In the present study, the prevalence of pericardial effusion ≥ grade 3 was 6.3% and seemed not decreased by IMRT technique when compared to 3.7–16% in the cohorts using 3DCRT [5, 7, 9, 11,12,13]. Three studies investigated independent risk factors affecting symptomatic radiation-induced cardiac disease in esophageal cancer patients. However, the identified factors were not specific for pericardial effusion [5, 9, 11]. On the other hand, Fukada et al. reported that pericardium mean dose > 36.5 Gy and V45 > 58% were the risk factors of pericardial effusion ≥ grade 3 after CCRT for esophageal cancer [7]. In the present study, multivariate analyses showed pericardium V30 > 65.8%, V40 > 55.35%, and V60 > 24.7% served as risk factors for pericardial effusion ≥ grade 3 after CCRT in esophageal cancer. Obviously, pericardium V40 > 55.35% identified by our group was quite similar to pericardium V45 > 58% reported by Fukada et al. Therefore, pericardium V40 or V45 with a cutoff value of around 55–58% could be a suitable dose-volume parameter for predicting the risk of pericardial effusion ≥ grade 3 after CCRT in esophageal cancer. Further validation with independent cohorts is warranted.

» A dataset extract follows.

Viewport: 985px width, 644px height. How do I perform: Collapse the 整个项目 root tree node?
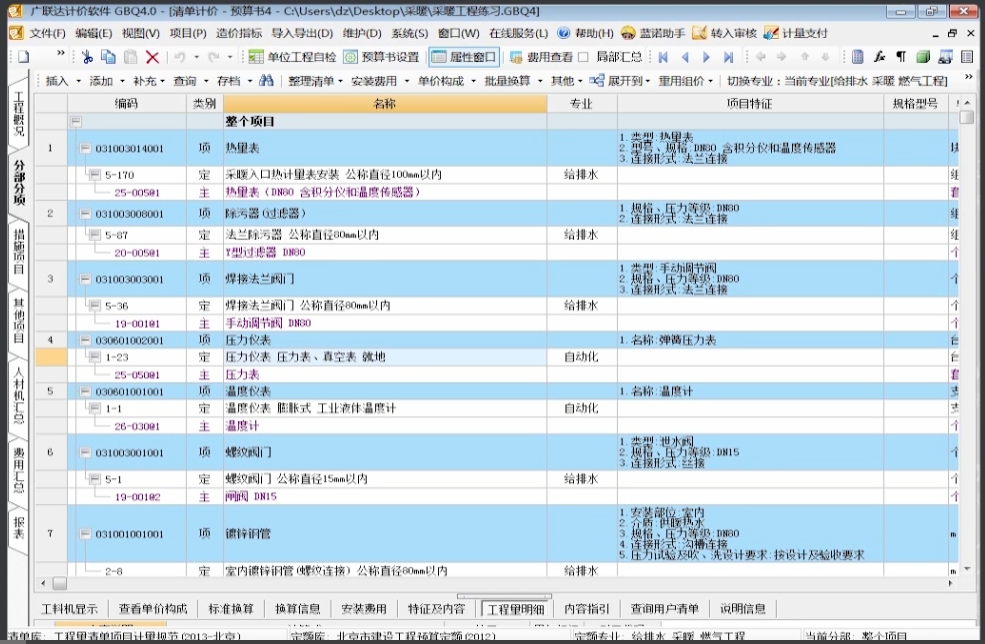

Cardiotoxicity has also been noted in patients with non-small cell lung cancer (NSCLC) treated by CCRT. Pericardial effusion was the most common cardiac event [17, 18]. The prevalence of pericardial effusion in NSCLC was 15.2–24.2%, which was similar to that in esophageal cancer treated with CCRT. In NSCLC, some radiation dosimetric parameters were found to be prognostic factors for overall cardiac events including acute coronary syndrome, congestive heart failure, arrhythmia, cardiac arrest, valvular disease, pericardial effusion, and pericarditis, but not specific for pericardial effusion. To study risk factors of the specific cardiac adverse event is warranted in the future. In addition, when compared to 3DCRT, IMRT produced lower heart doses in NSCLC treated with CCRT [19]. However, whether IMRT reduced cardiac exposure to radiation in esophageal cancer could not be answered in the present research as all our patients were treated with IMRT. It would be interesting to conduct a study comparing the cardiac radiation dose between 3DCRT and IMRT cohorts.

Our study was limited by its retrospective research design and all potential inherent biases. In addition, we did dosimetric analyses based on planning CT scan and without consideration of cardiac physiological motion. Errors of estimation would exist under such circumstance but seemed unable to be corrected to date. Moreover, heterogeneous results among our and other similar studies possibly in part derived from variations in statistical methods, contouring definition of cardiac structures, and grading criteria of pericardial effusion. Consensus on study methodology and intergroup validations are suggested.

Conclusions

We were the first to report the dose-volume parameters predicting the risk of pericardial effusion in esophageal cancer patients undergoing definitive concurrent chemotherapy and IMRT. After external validations, the identified parameters could be applied as constraints of IMRT in esophageal cancer.